Turnaround times for clinical tests vary widely. Small single-gene or panel tests typically come back in two to six weeks. Larger tests like whole exome or whole genome sequencing can take several months.
Paternity and Legal DNA Tests
At-home paternity kits are widely available and work the same way as other consumer tests: cheek swabs, a mailed sample, and results in a few weeks. These are fine for personal knowledge, but they won’t hold up in court.
For a legally admissible result, samples must be collected at a certified facility with a documented chain of custody. This means a neutral third party witnesses the collection, verifies identities, and handles the samples to prevent tampering. Court-ready DNA tests are used to resolve child support disputes, custody cases, and probate issues. Companies like Labcorp operate collection facilities specifically for this purpose.
Consumer vs.
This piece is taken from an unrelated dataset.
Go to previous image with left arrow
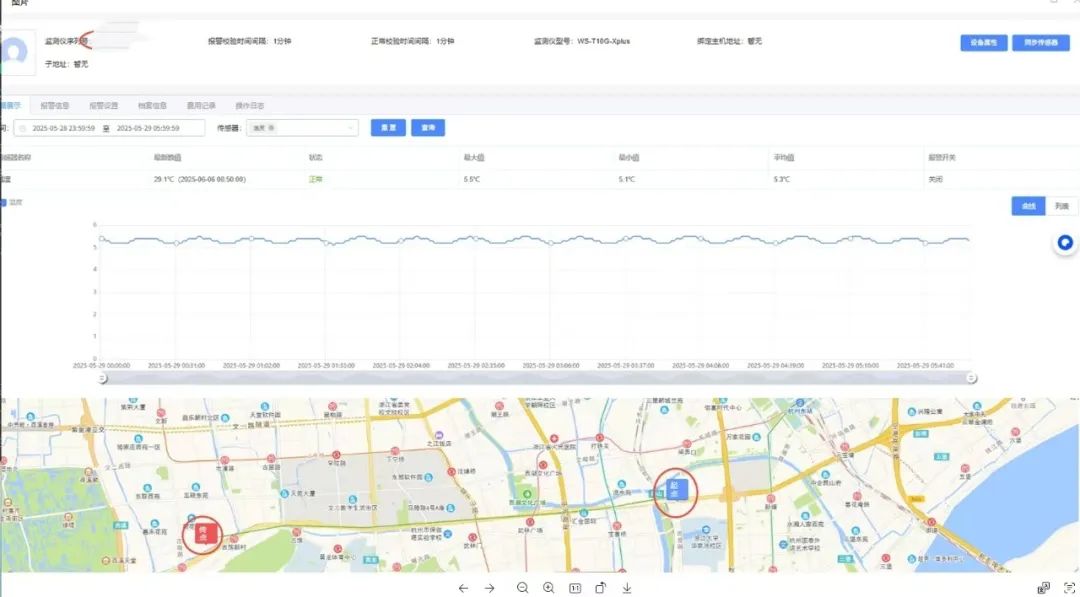Screen dimensions: 1080x597 (463, 588)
Clinical Accuracy
There’s a meaningful accuracy gap between consumer and clinical testing, especially when it comes to health-related results. Consumer tests are reliable for ancestry estimates and basic trait reports, but their raw genetic data does not go through the same quality controls as clinical labs. A study highlighted by Stanford Medicine found that 40 percent of genetic variants flagged in direct-to-consumer raw data turned out to be false positives when sent for clinical confirmation. That means the variant wasn’t actually present in the person’s DNA.
If a consumer test flags something with potential medical significance, the standard recommendation is to have it confirmed through a clinical-grade lab before making any health decisions. A consumer test can be a useful starting point, but it’s not a diagnosis.
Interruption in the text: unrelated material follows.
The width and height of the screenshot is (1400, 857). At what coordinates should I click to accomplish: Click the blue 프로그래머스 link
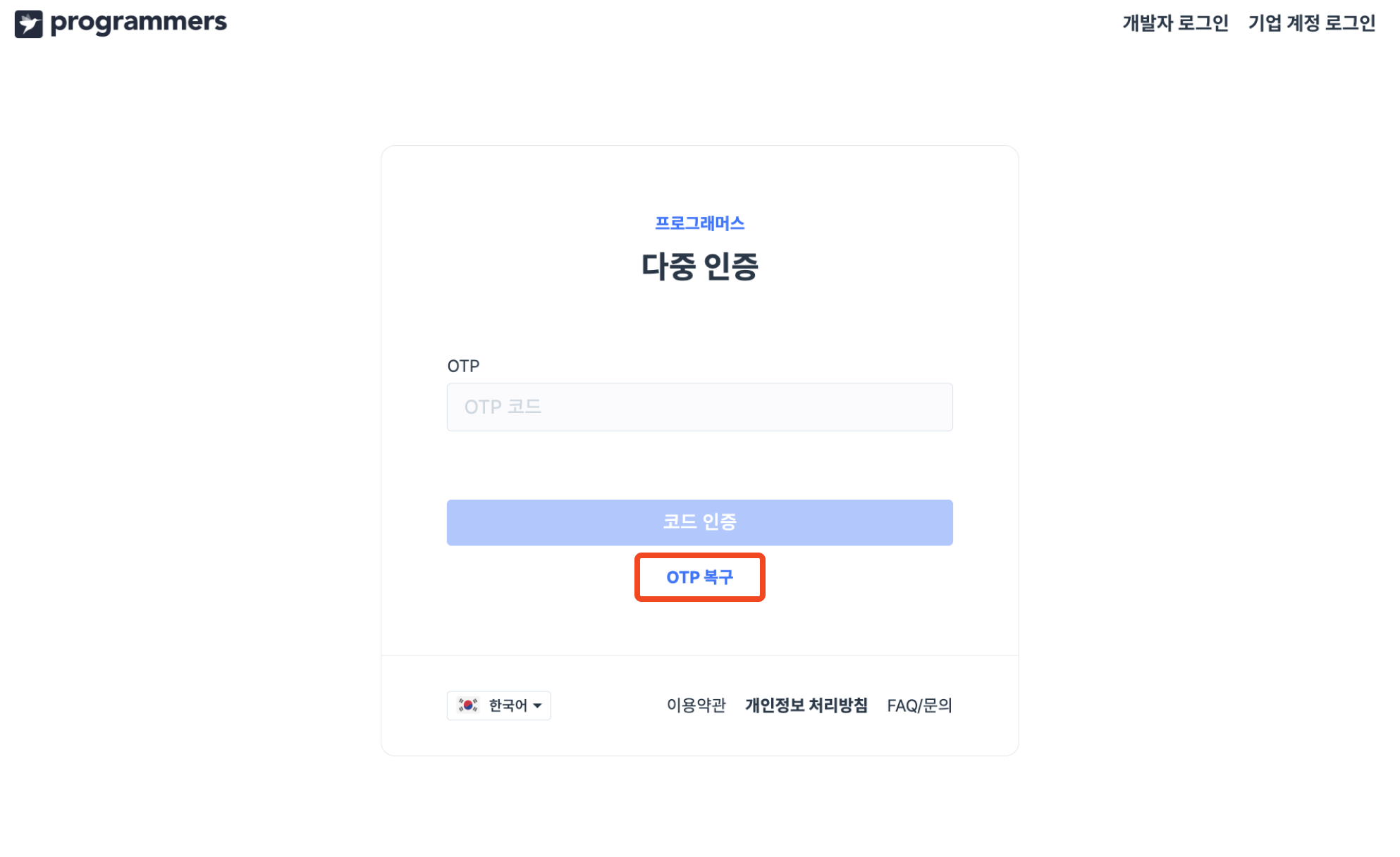pyautogui.click(x=699, y=223)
Insurance Coverage for Genetic Testing
Consumer DNA kits are never covered by insurance. Clinical genetic tests, on the other hand, may be covered when there’s a clear medical reason.
Coverage criteria vary by insurer, but Medicare’s policy on BRCA testing (the genes linked to breast and ovarian cancer risk) offers a useful example of how strict these criteria can be. Medicare covers BRCA testing for patients who already show signs of disease, not for unaffected individuals testing out of curiosity. Adopted individuals with breast or ovarian cancer diagnosed at age 45 or younger may qualify. Patients with ovarian cancer who’ve gone through multiple rounds of chemotherapy may also be eligible, since the results can guide further treatment. Once a mutation is identified in a family, relatives who develop symptoms can be tested for that specific mutation.
If your doctor recommends genetic testing, ask your insurance company about coverage before the test is ordered. Out-of-pocket costs for clinical testing can range from a few hundred to several thousand dollars depending on the scope.
Privacy Protections and Gaps
The Genetic Information Nondiscrimination Act (GINA) is the primary federal law protecting your genetic data. It has two main provisions: employers cannot use your genetic information in hiring, firing, or promotion decisions, and health insurers cannot use it to deny coverage or set premiums. Genetic information under this law includes your own test results, your family members’ test results, and your family medical history.
GINA has a significant gap, though. It does not cover life insurance, disability insurance, or long-term care insurance. Companies in those markets can legally ask about genetic test results and use them in underwriting decisions. If you’re considering purchasing any of those policies, it may be worth securing them before getting tested.
When using a consumer testing company, read their privacy policy carefully. Some companies share anonymized data with research partners or pharmaceutical companies. Most allow you to opt out of data sharing, and some let you delete your data and physical sample after testing is complete.